LB232-234康政

LB232-234康政

No Chinese summary?

Lenneberg (1967)

p.232~p.234

I share some of Koehle's beliefs, but not all of them. However, what is important here is that his views necessarily imply that language is not a unique and integral behavioral development but a conglomeration of skills and abilities each of which has its own ,independent phylogenetic history. Except for one aspect of language, verbal behavior is a communication and amplification of ubiqutious zoological properties. There is a suggestion here of continuity with only a few recent innovations that lifted an earlier type of communication into the realm of human language. I reject this type of continuity theory on several counts.

(1)The prerequisite skills for language can only in a few cases be shown to have a fully documented phylogenetic history that reaches up to Homo sapiens. Actually, this is the exception. Continuity theories are bolstered by citing examples from all over the animal kingdom in complete disregard for phylogenetic proximity to man. One parallel comes from birds; the next from insects; another from fishes; still another from aquatic mammals. Frequently, only one species within a given genus or family even possesses the trait, indicating clearly that we are dealing with species-specificities, probably all of comparatively recent date. The reason the examples are so disparate is that parallels are rare. This suggests accidental convergence (if, indeed, it is even that) rather than milestones within one continuous phylogeny.

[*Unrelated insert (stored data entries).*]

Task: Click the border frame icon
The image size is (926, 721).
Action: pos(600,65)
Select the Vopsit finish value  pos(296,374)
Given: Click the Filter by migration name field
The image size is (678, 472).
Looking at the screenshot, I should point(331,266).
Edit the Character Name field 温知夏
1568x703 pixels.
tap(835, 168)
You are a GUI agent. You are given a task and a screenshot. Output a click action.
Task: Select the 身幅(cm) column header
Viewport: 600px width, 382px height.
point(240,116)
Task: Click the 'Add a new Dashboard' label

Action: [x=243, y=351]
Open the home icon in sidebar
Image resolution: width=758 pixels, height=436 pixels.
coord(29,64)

(2)In addition to being unsatisfactory proof for a continuous history, the examples customarily cited might even serve as evidence of discontinuities of skills and behavior patterns because of the sporadic occurrence on the branches of the phylogenetic tree.

(3)Language is not a loose association relatively independent abilities. There is no evidence that language comes about by a gradual accretion of skills. If this were so, we should be able to see all but a few of such skills in our closest relatives should show a few less, and so on down the line of evolution. Nothing like this seems to be the case.

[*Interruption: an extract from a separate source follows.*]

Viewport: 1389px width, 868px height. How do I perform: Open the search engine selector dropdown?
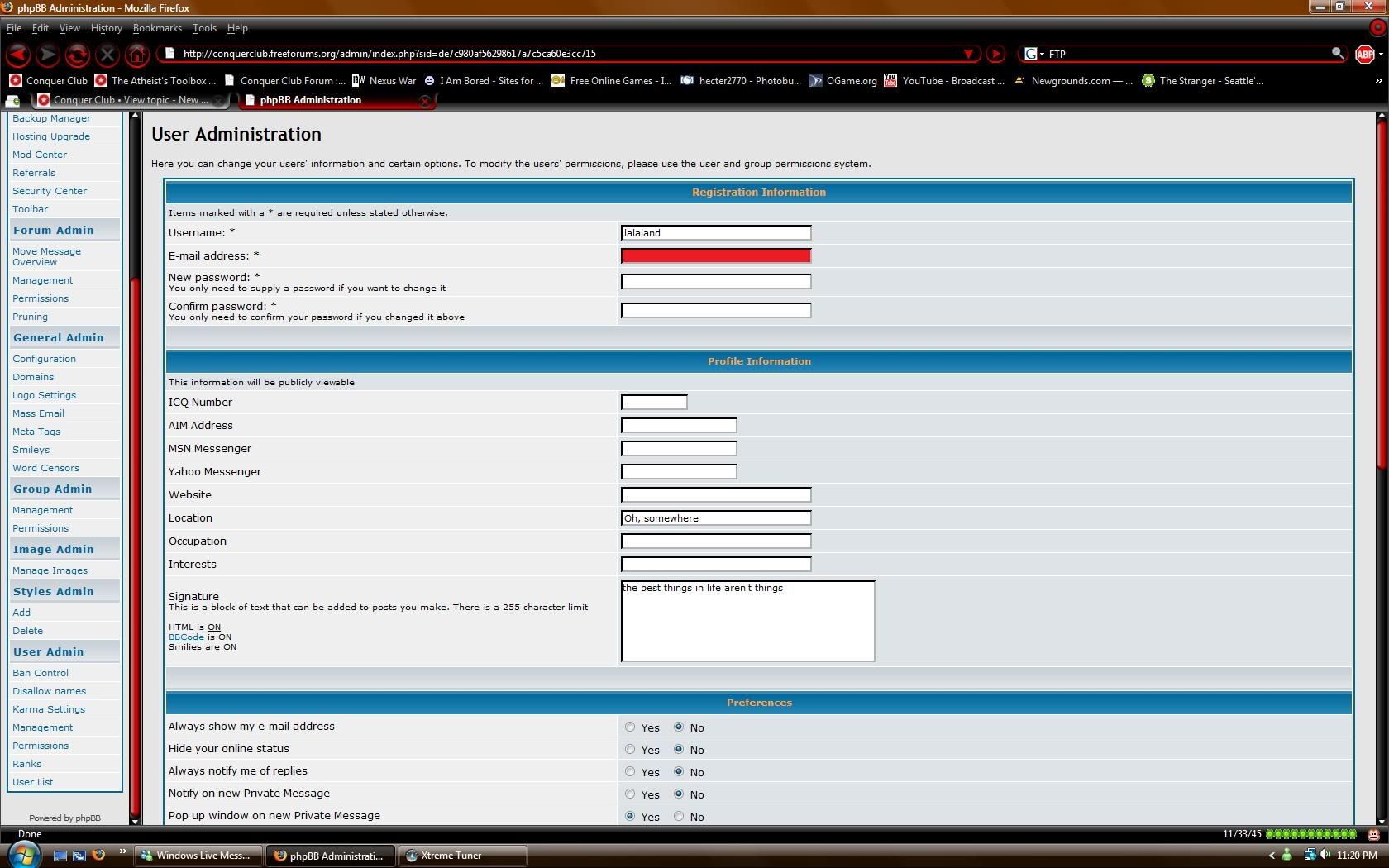coord(1033,54)
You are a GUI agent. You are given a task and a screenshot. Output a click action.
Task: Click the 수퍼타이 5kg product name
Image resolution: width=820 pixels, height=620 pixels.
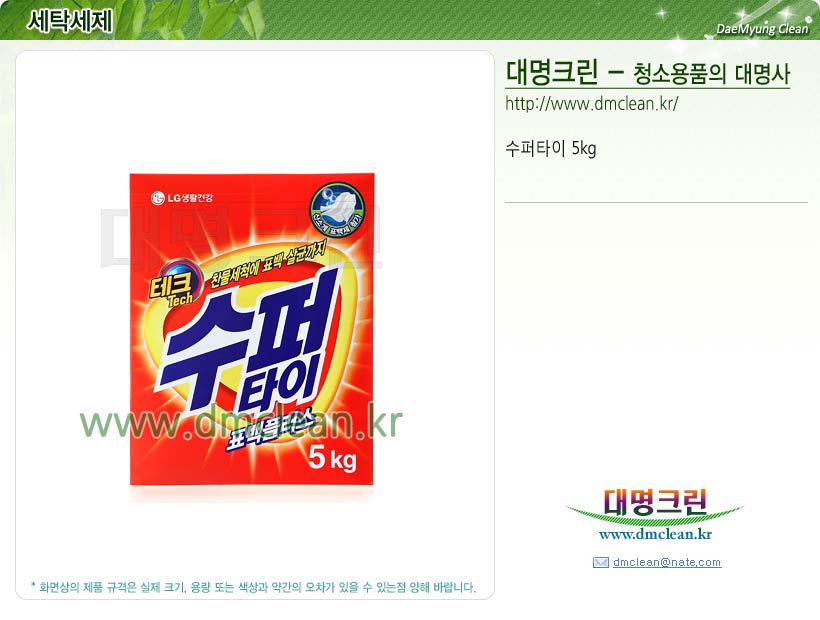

(4)What is thought to be the beginning of language in parrots, monkeys, or dolphins, is empirically totally different from the beginnings of language in the human infants. *At the most primitive stages of language acquisition, man does not imitate sounds, words, or sentences, but generates novel sound-sequence that are recognized as speech and language because the rules of generation bear certain formal similarities to those of the standard language. A healthy child does not ordinarily parrot (or at least no more often than at special occasions). The outstanding characteristics of language are the all-pervasive principles of productivity (see Chapter Eight). These principles are totally lacking from the examples of animal communication.

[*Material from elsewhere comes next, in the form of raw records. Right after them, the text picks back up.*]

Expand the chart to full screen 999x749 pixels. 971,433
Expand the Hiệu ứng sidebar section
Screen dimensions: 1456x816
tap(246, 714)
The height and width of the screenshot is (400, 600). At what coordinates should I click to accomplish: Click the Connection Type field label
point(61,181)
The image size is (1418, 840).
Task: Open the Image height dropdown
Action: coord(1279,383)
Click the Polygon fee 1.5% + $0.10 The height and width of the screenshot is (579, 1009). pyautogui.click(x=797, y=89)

Another line of thought, different from O. Koehler's in approach but similar in theoretical structure, was contributed by Hockett (1960) and applied to animal communication by Altmann (1966) and other zoologists (see also Marler, 1961). Hockett also begins with an analysis of language in terms of what we shall call for the moment essential attributes, and then examines a great variety of animal communication systems with a view to discovering how many and which of the essential attributes of human language are discernible in the communication of other species. In contrast to Koehler, his attributes are almost entirely of a logical nature (that is. Not physiological or psychological). He calls them design features, a terminology that expresses well the intent of the investigation: it is a study of the efficiency and effect of the communication system, the result and outcome, so to speak, of behavior rather than the mechanism of the behavior itself. I believe this approach is an innovation in biological investigations and it is apt to focus attention on many interesting aspects of communication, including the underscoring of parallel but different developments and phenotypic convergences by very different means. For instance, some of the design features that characterize language (Hockett distinguishes thirteen) are also characteristic of the so-called language of the honey bee (broadcast, rapid fading, total feedback, and perhaps specialization and discreteness), but the physical means used for the incorporation of these design features into “bee-language” are quite different from those of human language.

*It is true that human ontogeny need not be a recapitulation of the evolutionary events that led up to the formation of language capacity. On the other other hand. The first stages of language acquisition in the child are the only types of language that we may confidently label as primitive beginnings. We have no other empirical data which we could infer language-primitivity in a phylogonetic sense.

This is an important point. A study of design features may give us insight into some of the biases that enter into the process of natural selection, into the biological usefulness of certain features of animal communication but it is not relevant to the reconstruction of phylogenetic history. For the latter we are only interested in the relation of types of anatomical structure (including motor coordination and sensory acuity), but we disregard the usefulness or efficiency of these features to the contemporary form. Thus whatever similarities exist on the surface between dolphins and fishes, shrews and rodents, bats and birds, pandas and bears must be ignored in our attempts to reconstruct the respective phylogenies and, in fact, the more abstract and pragmatic our criteria for comparison are, the less relevant will they be to a reconstruction of phylogenetic history. For instance, among the most abstract pragmatic criteria is successful adaptation to the environment; this may be accomplished by an apparent infinity of means. If we could rank-order adaptation in terms of success, it might tell us something about life in general, but it would tell us little about phyletic descent.